Selected excerpt:
━━━

Lowell Makes 3D printing N95 alternative masks as shortage looms
03/25/2020
Lowell Sun
By Robert Mills
A dozen 3D printers hum in the background at Lowell Makes on Merrimack Street, each meticulously creating a new N95 alternative mask to help local health care workers, when an alarm sounds on Mike Rushton’s cellphone.
“That means my printer at home should be done too,” he says, as he begins writing a text message to his wife to ask her to start a new print job on the printer in his home.
The seriousness with which the local makers are taking a new initiative to create the masks, along with help from dozens of others around the region, is immediately obvious.
Rushton and over a half-dozen helpers in the Merrimack Street building have been working since last week to create hundreds of N95 alternative masks for local hospitals and others who need them.
As the 3D printers hum out front, taking hours to print a frame and parts for each mask, Lowell Makes members work in a back room adding filters, straps and other parts to each mask. None of it is close-quarters work. It’s the age of social distancing. There’s a plan to sanitize everything once it’s assembled.
A shortage of industrially manufactured and government tested N95 masks and other personal protective equipment has alarmed doctors like Dr. Ashish Jha, professor of global health at Harvard University.
On Friday, Jha told a telephone town hall hosted by U.S. Rep. Lori Trahan that shortages of protective equipment and ventilators was concerning in light of how hard COVID-19 hit health care workers in China and Italy, where it killed and sickened thousands.
“Here I’m actually worried about where we are as a country,” Jha told the town hall. “I can’t speak about individual hospitals, but we are, as a country, in short supply of PPE.”
While efforts to create “open source PPE” are springing up all over the country, the effort to create it in Lowell began with just an idea and a simple Facebook post.
Meredith Ritze, a registered nurse who works in the emergency department at Lowell General Hospital, said she originally went online looking to see if anyone could donate N95 masks, and made a post offering to get the masks to the hospital if anyone had donations.
Instead, she was contacted by Rushton, who had already begun working at home with what he believed was the best of several N95 alternative mask designs available from an online community of other makers.
Rushton didn’t want to donate masks he already had. He wanted to produce them, and asked how many Ritze thought the hospital might be able to use, and whether she might have advice on just what was needed.

━━━

Data records:
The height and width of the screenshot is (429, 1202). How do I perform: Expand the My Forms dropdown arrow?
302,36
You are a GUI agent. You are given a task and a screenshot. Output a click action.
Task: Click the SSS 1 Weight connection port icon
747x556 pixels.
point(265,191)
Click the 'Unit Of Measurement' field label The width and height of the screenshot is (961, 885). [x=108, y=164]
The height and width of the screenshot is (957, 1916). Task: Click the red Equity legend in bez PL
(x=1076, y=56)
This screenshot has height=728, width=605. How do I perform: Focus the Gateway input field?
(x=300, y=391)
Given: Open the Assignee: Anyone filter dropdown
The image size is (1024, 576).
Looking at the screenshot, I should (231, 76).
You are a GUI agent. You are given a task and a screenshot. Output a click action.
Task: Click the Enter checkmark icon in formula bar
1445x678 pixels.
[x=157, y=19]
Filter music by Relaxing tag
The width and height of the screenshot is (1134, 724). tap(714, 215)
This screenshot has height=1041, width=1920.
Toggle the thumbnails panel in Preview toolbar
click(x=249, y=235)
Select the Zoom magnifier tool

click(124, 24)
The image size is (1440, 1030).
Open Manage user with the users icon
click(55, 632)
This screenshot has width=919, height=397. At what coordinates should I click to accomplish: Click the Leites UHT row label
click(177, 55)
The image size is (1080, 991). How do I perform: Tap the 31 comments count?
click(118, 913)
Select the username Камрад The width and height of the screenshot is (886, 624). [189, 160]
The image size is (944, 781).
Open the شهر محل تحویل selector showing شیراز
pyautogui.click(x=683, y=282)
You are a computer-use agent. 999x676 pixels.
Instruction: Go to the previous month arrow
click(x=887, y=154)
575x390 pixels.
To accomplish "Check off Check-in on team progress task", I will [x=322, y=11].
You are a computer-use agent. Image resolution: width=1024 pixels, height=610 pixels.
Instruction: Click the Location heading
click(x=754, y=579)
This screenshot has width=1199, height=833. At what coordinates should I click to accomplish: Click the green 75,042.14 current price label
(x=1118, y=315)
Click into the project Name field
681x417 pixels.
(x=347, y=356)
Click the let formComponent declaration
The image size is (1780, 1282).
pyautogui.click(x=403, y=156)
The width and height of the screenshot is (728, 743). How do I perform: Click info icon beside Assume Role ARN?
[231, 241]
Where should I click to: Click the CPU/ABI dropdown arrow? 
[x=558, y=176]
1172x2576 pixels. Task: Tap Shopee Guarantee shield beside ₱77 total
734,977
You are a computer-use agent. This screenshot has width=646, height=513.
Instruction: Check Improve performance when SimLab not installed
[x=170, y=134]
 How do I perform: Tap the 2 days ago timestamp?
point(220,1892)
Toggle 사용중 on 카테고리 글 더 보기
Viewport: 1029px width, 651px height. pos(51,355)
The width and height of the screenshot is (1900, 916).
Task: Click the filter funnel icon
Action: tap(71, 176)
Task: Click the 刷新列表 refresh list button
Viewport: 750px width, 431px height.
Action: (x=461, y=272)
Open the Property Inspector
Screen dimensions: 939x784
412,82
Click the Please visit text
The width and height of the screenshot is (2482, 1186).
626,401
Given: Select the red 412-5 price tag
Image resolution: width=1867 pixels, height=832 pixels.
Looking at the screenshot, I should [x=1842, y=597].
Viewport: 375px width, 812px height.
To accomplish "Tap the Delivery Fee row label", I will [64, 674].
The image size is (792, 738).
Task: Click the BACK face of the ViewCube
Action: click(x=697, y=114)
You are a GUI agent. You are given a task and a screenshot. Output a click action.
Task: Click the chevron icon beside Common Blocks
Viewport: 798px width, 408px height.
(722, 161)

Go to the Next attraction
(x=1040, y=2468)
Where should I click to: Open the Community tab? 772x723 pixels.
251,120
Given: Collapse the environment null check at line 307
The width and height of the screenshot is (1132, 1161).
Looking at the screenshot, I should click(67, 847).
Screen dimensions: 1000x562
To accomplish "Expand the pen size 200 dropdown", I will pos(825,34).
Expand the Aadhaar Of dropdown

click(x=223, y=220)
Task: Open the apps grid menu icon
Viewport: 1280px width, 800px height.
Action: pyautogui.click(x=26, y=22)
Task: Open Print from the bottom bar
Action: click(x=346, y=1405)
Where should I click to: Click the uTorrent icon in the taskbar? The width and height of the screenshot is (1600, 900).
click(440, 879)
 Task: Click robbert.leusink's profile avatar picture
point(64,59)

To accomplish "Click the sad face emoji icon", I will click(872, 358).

━━━

Questions on the material:
a) Sum up the Lowell Makes mask article in two sentences.
b) Write a continuation of the Lowell Makes mask article, starting right after its last sentence.
These records were taken from a different source than the article.

Answers below:
a) Members of Lowell Makes on Merrimack Street have been 3D printing and assembling hundreds of N95 alternative masks for local hospitals and others who need them, amid a shortage of N95 masks and other protective equipment that worries doctors like Harvard's Dr. Ashish Jha. The effort began when Meredith Ritze, an emergency department nurse at Lowell General Hospital, posted online looking for mask donations and was contacted by Mike Rushton, who wanted to produce masks rather than donate ones he already had.

b)
Her answer was 100 or more.
“I’m like well I’m not going to do that just at my house. It would take six hours just to print a couple of them,” Rushton said. “So I came down here and started getting printers going and I put a call out to our group here and said hey guys we need to get moving on this and start helping out. It’s kinda grown from there.”
At about the same time, Rushton also heard from a friend who is a respiratory therapist at a local hospital, and that friend too needed over 100 masks.
“They wanted to pay for them but we’re not going to charge them,” Rushton said.
In addition to being joined by about 20 Lowell Makes members, Rushton said about 100 people have sent the group messages offering to help from their homes. Some of those messages were from so far away the group suggested the senders check with hospitals and makers groups closer to their own homes, said Lowell Makes President Sam Burdett.
“I think we can turn out 50 or more a day at this point,” Rushton said.
The group is working with Lowell General Hospital to have the masks tested before they’re accepted and deployed there, but several other hospitals and organizations in the region have already fit tested and taken delivery or requested delivery.
The group is nevertheless playing it safe and including a disclaimer with the open source masks.
“We are collaborating with healthcare professionals and other makers to develop open-source personal protective equipment; however, we caution that these items have not been tested or approved for medical use by any relevant authorities. Lowell Makes makes no guarantees that these masks will prevent transmission of COVID-19. Please continue to adhere to current CDC guidelines regarding COVID-19 and use open source PPE at your own risk.”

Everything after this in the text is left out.